All other congenital anomalies, including those affecting the musculoskeletal and genitourinary systems and chromosomal abnormalities, were associated with significant increases in the odds of more severe COVID-19. This implies that there may be additional physiologic burdens from congenital defects that predispose these patients to worse COVID-19 outcomes. The increased odds of more severe COVID-19 among children with congenital anomalies follows a similar pattern to respiratory syncytial virus (RSV) infection.

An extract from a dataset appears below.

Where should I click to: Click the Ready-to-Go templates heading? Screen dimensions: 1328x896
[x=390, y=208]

Incomplete development and malformations of critical organs are associated with worse RSV outcomes as well.41,42,43,44,45 Further studies are needed to clarify the causal pathways between congenital anomalies and increased risk of severe COVID-19.46 It is important to note that patients with congenital anomalies may be at higher risk for additional comorbid/chronic conditions that have been associated with higher risk of severe outcomes of COVID-19. Consequently, we accounted for related conditions already known to be associated with severe outcomes.47,48,49,50

Prior research has demonstrated that children with CHD are at higher risk for severe respiratory infections than non-CHD patients due to physiological factors such as: increased pulmonary blood flow; increased pulmonary venous pressures related to poor ventricular function, leading to pulmonary edema, and therefore decreased functional residual capacity; and higher predisposition to hypoxia due to ventilation-perfusion mismatch and/or the anatomical nature of the CHD.51,52 Both adults and children with COVID-19 infections and CHD have been shown to have longer length of stay and more complications than patients without CHD, while children with CHD have been shown to have higher mortality as well.53 Our current study findings are in line with these prior studies and others.

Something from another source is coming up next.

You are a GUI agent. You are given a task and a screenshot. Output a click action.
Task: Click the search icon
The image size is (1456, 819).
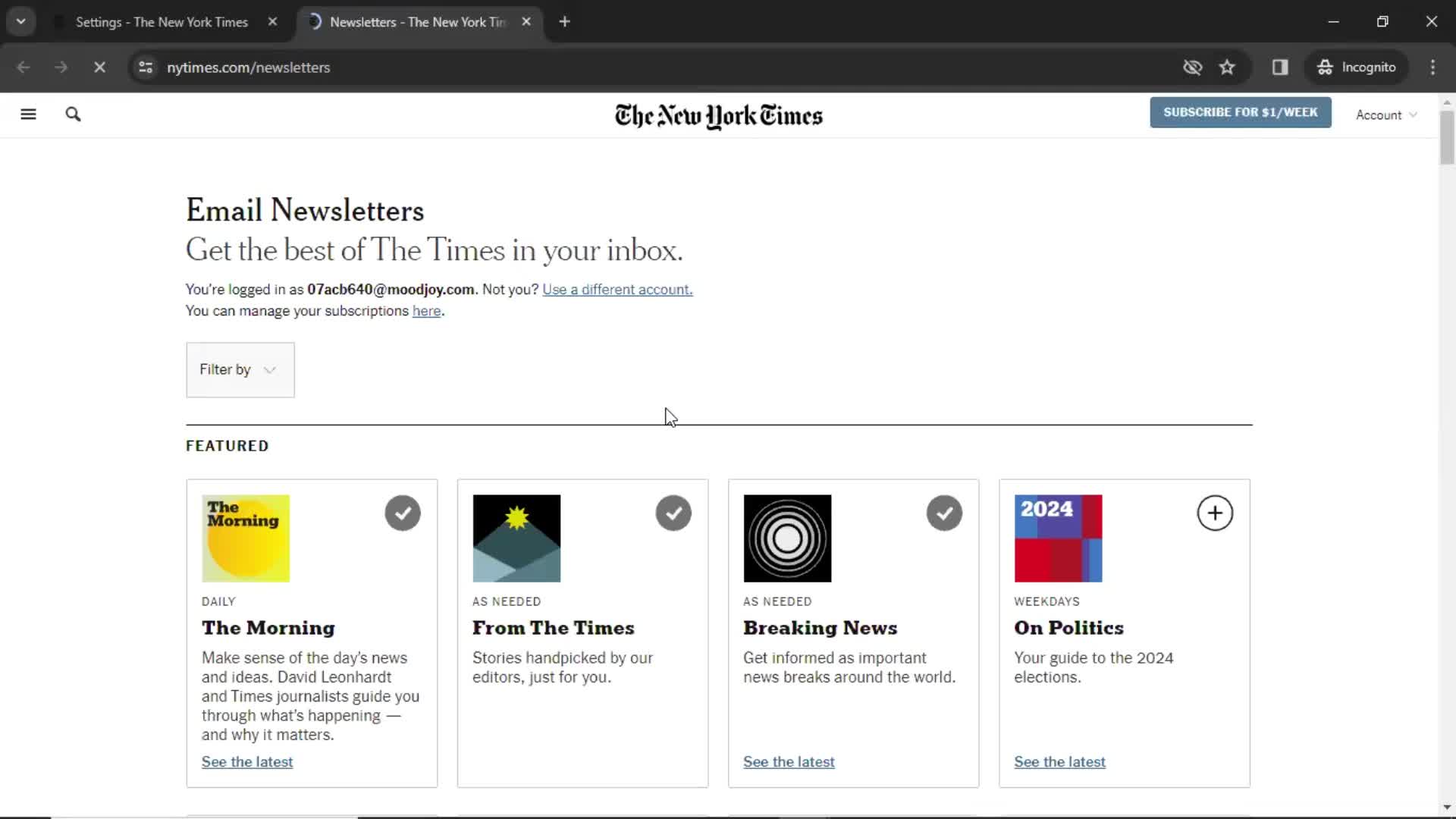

This study had several limitations. Data related to the severity of underlying congenital defects was not available and may be a source of bias. Data on diagnoses in the database was limited to information from 2015. Consequently, only children diagnosed or treated for a congenital defect from 2015 were captured as having a history of such defects, leading to the exclusion of those with conditions that resolved prior to 2015. Cases of the multisystem inflammatory syndrome in children (MIS-C) were not excluded due to late introduction of the corresponding diagnosis code and complexity of the corresponding definition. Inpatient deaths in this cohort were assumed to be due to COVID-19 because it was not possible to determine which deaths were due to other causes. Data on clinic visits and children infected at home were not captured, and results are therefore conditional on seeking hospital or emergency department care and are thus limited to the more severely ill children. The health systems considered included all census regions of the US, but local outbreaks may have been masked at the census region level. The use of demographic variables for matching and modeling was to reduce associated bias and may not generalize to the entire pediatric population. Studies dedicated to assessing related impacts may be required to provide more robust estimates of their effects. Lastly, SARS-CoV-2 variants were not captured in the database, and there may be other unmeasured confounders with temporal dependence that arose as the pandemic evolved. To reduce bias due to these unmeasured confounders, we matched patients on month of encounter. Furthermore, as part of de-identification procedures, all dates were consistently shifted by 35 days at most in either direction. Consequently, months of SARS-CoV-2 infection used for matching were within one month of each other if not exact.

Conclusion

All congenital anomalies examined in this study were found to be associated with increased COVID-19 severity in pediatric patients in the US. The results presented in this study highlight the necessity for more studies into specific anomalies and for pediatric health care professionals to offer timely intervention and care to pediatric patients with both congenital anomalies and SARS-CoV-2 infection.